To the best of our knowledge, compared to the existing works that investigate other heart diseases prediction, our proposed approach outperforms all the existing works without any exception either in terms of:

  • The nature of the adopted solution and also its corresponding method;

  • The way of data acquisition, by collecting data in real-time;

  • The user-friendly point of view, by offering the mobility advantage, thanks to the WBAN and IoT technologies; and

  • In terms of accuracy, the Rand Index (RI) in Eq. (10) measures the percentage of decisions that are accurate.

$$ RI=\frac{TP+ TN}{TP+ TN+ FP+ FN} $$
(10)

Where true positive (TP), true negative (TN), false positive (FP) and false negative (FN) are used to calculate the accuracy.

The proposed solution provides a remarkable accuracy rate which is equal to 94.58%, improving upon the existing works cited in Table 2, namely, the method in [31], using three different machine learning algorithms, where the maximal system accuracy is about 49.43%. Besides, methods in [32] and in [33], used respectively Weighted Associative Classifier (WAC) and Probabilistic Neural Network algorithms, the accuracies are respectively 81.51% and 92.10%. At their turn, Purushottam et al. in [34] used an efficient heart disease prediction system based on decision tree algorithm where they gain 86.7% of accuracy. Ultimately, In 2018 authors in [35] used a gini index decision tree method with neural network classifiers, where they performed an accuracy of 78.3%. We also observe that not all the previously proposed systems support real-time mode in data collection and system response; additionally, the prediction time is undefined in the previous works.

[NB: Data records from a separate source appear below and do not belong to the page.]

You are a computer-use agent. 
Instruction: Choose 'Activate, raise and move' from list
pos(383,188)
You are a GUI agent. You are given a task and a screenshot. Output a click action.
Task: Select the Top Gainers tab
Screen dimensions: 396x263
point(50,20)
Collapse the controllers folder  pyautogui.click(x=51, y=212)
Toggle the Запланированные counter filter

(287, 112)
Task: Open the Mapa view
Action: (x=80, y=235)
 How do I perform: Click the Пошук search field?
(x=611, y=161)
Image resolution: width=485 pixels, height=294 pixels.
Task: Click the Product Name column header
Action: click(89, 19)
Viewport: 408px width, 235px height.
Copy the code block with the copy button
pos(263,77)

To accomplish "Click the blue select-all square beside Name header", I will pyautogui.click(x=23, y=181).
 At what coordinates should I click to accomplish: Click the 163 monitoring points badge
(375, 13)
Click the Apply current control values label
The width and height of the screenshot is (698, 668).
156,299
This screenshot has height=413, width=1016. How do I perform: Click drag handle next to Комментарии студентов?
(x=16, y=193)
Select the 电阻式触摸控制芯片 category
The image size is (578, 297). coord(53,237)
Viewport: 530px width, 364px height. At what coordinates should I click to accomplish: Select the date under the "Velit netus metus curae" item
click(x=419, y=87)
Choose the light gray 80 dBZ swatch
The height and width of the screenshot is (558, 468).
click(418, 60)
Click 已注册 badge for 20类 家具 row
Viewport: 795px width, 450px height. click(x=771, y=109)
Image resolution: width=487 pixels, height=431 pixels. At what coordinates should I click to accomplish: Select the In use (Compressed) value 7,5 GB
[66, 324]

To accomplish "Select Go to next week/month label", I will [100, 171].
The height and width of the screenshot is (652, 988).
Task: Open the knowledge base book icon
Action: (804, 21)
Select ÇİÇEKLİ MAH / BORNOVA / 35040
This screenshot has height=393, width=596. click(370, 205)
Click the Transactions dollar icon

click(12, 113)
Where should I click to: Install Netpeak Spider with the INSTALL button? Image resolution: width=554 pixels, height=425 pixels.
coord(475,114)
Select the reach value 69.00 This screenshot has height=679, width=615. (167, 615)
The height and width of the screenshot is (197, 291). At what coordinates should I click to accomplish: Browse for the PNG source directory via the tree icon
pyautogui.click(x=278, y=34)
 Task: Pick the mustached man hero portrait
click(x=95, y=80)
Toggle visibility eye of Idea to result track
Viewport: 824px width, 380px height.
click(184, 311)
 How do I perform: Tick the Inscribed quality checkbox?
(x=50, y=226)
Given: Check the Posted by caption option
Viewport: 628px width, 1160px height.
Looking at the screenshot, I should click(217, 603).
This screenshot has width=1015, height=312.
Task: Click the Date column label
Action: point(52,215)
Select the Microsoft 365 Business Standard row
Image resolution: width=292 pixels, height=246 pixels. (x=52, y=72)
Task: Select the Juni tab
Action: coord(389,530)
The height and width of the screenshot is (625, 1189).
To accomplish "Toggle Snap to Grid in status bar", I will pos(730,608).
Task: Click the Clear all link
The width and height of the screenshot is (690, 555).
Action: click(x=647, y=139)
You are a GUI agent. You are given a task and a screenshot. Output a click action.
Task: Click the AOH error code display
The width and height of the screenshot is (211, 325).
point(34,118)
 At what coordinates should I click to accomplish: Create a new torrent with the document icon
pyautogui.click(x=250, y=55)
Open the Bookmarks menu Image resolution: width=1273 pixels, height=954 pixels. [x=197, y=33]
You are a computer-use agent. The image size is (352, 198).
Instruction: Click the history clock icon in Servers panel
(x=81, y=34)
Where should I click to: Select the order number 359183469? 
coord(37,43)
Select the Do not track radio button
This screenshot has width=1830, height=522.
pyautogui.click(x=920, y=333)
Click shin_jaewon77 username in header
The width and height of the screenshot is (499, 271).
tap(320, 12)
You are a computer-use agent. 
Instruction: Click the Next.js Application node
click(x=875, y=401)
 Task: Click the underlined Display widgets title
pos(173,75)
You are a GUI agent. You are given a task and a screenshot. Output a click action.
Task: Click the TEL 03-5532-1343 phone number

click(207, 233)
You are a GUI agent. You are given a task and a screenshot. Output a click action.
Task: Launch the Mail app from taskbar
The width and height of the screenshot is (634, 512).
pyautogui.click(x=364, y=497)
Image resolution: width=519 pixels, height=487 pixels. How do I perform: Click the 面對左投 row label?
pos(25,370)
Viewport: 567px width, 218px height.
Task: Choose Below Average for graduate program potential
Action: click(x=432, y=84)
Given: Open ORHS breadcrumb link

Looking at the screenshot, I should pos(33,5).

Table 2 Works on heart diseases prediction

7 Conclusion AND perspectives

This paper presents an innovative scheme, Smart Observatory of Involuntary Medical Seizures (SOIMS), which is applied to the prediction of a particular case of heart diseases, namely, junctional Tachycardia. Through this paper, we present the general architecture of SOIMS and both the technical and the practical contributions.

We have proposed our hierarchical real-time ML-based prediction scheme which consists of three algorithms, namely, Qualifying Linear Regression Algorithm (QuLRA), Selective Clustering Algorithm (SeCA) and Real-Time Clusters Correlation Algorithm (RT2CA), which can predict seizure 12.5 min before it occurs with an accuracy of 94.58%.

Then we presented the high-level SOIMS secured IoT architecture and our proposed IoT proxy that ensure the communication between the patient ECG node (CoAP/DTLS based) and the Hospital Information System (HTTP/TLS based).

Thereafter, we implement a realistic SOIMS prototype in order to evaluate the proposed prediction algorithm and the designed IoT proxy.

Thus, this paper has opened the door for a new generation of smart healthcare systems; combining WBAN low power, IoT connectivity and mobility, and machine learning, allowing prediction with high accuracy.

Nevertheless, during the design of SOIMS prototype, we faced many limitations. To measure the performance of our algorithm, like the accuracy, we should wait till the detection of a seizure’s outbreak. This time is not well known. Moreover, it is difficult to find volunteer patients to test our prototype. Finally, dataset history of volunteer patients having the JT disease doesn’t exist.

Yet, the proposed solution still can be improved upon its current version, for instance, by reducing the size of the presented prototype to be more user-friendly to the patient, e.g. a wearable smartwatch.

As a perspective, we intend to extend SOIMS with the followings:

  • Introducing other improved protocols like the IEEE 802.15.6 and IEEE 802.11ba protocol [31] which outperforms the Xbee protocol with higher data rate, lower power consumption, and longer battery lifetime.

  • Comparing with other machine learning methods like SVM (Support Vector Machine), neural network and decision tree.

  • Extending to other involuntary seizure such as epilepsy and asthma.